»»

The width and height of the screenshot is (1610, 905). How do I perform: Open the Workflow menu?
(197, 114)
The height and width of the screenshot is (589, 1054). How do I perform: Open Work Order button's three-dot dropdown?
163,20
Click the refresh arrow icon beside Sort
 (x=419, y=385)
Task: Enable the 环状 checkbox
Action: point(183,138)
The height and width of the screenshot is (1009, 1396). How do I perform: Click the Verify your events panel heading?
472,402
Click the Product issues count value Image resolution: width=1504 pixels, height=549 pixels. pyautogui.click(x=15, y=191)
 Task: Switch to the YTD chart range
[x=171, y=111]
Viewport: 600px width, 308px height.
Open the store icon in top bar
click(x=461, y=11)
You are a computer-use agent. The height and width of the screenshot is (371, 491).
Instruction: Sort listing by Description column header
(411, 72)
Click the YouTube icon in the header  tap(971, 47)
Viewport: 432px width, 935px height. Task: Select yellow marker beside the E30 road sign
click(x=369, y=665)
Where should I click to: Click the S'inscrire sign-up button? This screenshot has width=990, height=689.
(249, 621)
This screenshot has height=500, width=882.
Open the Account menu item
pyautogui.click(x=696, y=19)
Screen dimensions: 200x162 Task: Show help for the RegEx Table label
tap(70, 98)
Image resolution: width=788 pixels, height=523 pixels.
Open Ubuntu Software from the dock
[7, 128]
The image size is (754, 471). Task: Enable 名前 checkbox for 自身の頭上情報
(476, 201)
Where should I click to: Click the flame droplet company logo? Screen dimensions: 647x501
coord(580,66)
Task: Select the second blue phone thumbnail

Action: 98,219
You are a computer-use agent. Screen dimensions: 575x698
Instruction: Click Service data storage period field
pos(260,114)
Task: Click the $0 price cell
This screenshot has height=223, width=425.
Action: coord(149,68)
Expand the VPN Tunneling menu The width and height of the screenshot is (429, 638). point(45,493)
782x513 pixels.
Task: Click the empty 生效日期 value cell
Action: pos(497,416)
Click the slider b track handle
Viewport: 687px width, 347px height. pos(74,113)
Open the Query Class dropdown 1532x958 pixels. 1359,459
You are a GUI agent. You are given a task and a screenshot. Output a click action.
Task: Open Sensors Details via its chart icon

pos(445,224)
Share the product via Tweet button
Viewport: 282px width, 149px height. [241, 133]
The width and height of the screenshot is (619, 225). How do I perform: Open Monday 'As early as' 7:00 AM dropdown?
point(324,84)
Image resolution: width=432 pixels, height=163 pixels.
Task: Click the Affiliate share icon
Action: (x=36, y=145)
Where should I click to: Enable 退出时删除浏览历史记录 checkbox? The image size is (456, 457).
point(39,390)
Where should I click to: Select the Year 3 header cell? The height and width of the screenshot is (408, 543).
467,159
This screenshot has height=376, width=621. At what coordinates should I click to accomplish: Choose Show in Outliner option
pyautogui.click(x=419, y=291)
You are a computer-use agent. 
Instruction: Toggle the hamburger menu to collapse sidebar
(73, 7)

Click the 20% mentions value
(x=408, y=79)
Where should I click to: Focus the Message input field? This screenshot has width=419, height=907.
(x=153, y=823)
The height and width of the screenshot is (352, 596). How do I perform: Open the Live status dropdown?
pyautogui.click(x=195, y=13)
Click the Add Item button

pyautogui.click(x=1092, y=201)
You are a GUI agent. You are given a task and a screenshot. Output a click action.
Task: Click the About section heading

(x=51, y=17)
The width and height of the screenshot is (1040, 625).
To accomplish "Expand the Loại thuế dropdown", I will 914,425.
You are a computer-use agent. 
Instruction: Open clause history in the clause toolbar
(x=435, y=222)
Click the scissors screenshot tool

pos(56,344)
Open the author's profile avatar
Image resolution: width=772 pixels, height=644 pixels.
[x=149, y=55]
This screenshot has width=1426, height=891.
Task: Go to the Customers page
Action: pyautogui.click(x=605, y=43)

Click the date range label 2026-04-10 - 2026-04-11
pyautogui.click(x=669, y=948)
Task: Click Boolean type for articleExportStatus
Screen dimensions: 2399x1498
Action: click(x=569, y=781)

««

* EXERCISE REQUIREMENTS: How many lines in the rows above contain the string "cell"? Treat case as significant and give only the number.

* THE RESULT: 3